The Ethics and Anti-Corruption Commission’s success in recovering millions of shillings from a former Kenya Revenue Authority (KRA) employee who could not explain the source of his “instant” wealth is a glimmer of hope in the war against corruption.
In particular, the case strengthens the argument for lifestyle audit of public officials, particularly those who hold powerful positions and those who serve in public corporations and agencies which have for long been considered cash cows for the corrupt.
Such agencies include KRA, the Kenya Pipeline Company and more recently, the National Youth Service. The ongoing crackdown at KRA on employees suspected to be aiding tax evasion shows the case mentioned above is by no means isolated. The rot runs deep.
Lifestyle audits would not only bust the corrupt and serve to discourage officials from deviating from the path of integrity, it would enhance the efforts to recover stolen public resources. What’s more, it would send a clear message to the corrupt that they will not be allowed to enjoy their ill-gotten wealth.
Kenyans had a glimpse of what lifestyle audit would entail during the vetting of police officers. The vetting blew the lid off the kind of unabashed corruption in the service, junior and senior officers included.
The mandatory wealth declaration by public officials was also meant to serve the same purpose — uncover or deter unusual or unexplained acquisition of wealth. Unfortunately, the practice has not been an effective weapon as was projected in the anti-graft war.
President Uhuru Kenyatta’s order for lifestyle audit seemed to have quietly fizzled out partly because of the lack of legal instruments and structures to support such a wholesale exercise.
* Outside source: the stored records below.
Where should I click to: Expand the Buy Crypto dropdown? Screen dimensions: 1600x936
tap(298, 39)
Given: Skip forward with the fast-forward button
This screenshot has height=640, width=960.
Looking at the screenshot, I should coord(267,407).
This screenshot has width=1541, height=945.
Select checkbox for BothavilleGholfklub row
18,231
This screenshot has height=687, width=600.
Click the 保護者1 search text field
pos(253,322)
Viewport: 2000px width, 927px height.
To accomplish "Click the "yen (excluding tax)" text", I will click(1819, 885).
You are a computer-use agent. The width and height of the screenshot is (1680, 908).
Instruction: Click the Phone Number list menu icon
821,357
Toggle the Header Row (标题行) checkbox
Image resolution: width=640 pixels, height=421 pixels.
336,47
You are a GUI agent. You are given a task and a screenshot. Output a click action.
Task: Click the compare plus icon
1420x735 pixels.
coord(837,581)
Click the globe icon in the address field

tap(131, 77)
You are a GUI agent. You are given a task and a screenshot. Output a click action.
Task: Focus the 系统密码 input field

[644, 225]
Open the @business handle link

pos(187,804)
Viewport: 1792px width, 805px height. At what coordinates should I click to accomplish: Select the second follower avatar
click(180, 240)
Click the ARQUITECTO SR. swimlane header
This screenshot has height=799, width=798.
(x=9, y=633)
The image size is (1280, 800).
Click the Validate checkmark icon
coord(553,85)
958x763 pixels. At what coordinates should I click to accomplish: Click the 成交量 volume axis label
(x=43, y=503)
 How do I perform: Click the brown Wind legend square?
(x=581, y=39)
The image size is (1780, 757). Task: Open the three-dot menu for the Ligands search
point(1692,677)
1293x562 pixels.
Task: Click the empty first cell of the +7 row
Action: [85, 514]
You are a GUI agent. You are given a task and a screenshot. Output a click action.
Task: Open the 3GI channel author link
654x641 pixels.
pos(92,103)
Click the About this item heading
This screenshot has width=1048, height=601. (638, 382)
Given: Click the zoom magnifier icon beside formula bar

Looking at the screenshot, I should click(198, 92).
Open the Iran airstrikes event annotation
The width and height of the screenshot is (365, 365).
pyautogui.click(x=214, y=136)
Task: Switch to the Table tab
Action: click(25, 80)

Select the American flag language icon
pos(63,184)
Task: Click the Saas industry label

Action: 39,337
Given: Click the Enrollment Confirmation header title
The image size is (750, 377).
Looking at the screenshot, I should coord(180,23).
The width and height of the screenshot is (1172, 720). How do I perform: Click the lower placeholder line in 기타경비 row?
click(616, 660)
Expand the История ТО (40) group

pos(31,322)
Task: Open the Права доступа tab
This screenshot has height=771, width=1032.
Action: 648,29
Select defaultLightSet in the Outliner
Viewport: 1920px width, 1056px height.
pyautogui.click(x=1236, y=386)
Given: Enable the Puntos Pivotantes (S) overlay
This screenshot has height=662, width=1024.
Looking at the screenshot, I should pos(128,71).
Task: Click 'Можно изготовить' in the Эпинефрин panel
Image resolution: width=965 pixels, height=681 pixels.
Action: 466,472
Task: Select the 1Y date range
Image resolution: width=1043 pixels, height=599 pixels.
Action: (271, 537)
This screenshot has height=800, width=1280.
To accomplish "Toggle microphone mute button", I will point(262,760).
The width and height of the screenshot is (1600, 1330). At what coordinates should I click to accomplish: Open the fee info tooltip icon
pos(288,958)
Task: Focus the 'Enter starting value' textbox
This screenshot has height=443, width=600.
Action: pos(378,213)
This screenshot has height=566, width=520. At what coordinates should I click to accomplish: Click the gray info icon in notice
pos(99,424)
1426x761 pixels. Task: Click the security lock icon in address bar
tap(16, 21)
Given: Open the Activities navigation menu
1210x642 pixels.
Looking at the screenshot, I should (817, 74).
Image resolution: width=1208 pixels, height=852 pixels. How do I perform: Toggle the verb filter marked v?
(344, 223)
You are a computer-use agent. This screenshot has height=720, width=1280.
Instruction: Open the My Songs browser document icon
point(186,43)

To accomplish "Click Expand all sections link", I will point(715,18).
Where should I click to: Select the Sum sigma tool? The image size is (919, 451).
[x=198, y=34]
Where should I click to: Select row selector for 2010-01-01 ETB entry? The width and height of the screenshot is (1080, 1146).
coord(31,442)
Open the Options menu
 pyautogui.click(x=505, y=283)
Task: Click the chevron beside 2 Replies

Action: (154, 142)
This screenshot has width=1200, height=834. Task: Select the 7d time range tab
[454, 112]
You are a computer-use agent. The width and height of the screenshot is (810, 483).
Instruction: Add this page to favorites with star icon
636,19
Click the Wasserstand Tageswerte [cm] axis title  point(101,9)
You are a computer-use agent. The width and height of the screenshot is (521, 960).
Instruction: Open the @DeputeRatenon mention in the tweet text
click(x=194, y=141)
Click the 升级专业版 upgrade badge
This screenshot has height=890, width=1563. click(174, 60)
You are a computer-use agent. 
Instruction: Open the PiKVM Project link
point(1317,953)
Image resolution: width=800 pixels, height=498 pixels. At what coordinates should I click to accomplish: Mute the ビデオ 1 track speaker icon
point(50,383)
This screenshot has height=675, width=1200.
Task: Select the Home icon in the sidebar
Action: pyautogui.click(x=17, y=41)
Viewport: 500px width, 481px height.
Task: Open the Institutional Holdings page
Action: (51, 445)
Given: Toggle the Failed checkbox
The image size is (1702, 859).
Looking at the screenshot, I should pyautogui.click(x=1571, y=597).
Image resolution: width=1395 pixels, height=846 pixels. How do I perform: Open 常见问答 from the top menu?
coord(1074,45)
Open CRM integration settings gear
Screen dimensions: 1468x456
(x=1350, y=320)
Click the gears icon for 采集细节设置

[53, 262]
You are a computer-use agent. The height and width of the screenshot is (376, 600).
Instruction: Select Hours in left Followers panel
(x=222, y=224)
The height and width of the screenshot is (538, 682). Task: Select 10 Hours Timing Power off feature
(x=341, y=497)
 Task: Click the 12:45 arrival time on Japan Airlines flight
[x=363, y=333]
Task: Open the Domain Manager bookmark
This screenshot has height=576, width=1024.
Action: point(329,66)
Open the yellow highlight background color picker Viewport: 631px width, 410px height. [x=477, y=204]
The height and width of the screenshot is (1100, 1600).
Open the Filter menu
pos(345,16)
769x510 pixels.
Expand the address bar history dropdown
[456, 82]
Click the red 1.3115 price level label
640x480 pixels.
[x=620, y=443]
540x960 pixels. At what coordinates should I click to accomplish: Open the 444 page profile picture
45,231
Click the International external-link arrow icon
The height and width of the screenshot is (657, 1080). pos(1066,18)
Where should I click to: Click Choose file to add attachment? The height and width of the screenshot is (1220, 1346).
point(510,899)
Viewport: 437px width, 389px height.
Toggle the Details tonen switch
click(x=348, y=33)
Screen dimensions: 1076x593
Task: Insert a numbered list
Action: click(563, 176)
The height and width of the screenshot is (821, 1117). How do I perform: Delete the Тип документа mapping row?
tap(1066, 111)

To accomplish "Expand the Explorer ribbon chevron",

There were also complaints from certain quarters that the audit was not in good faith and that they were targeting some politicians.
Yet there is no denying that the efforts to eradicate corruption in public offices would not go far without lifestyle audit. It is for that reason that the government should clear any hurdles that would stand in the way of the President’s order.
For one, watertight laws and institutions that would facilitate the audits must be enacted. Secondly, there is need to demonstrate that the proposal is not politically-instigated or driven by malice, by ensuring that all, despite their status, political persuasion or any other consideration, are subjected to the audit.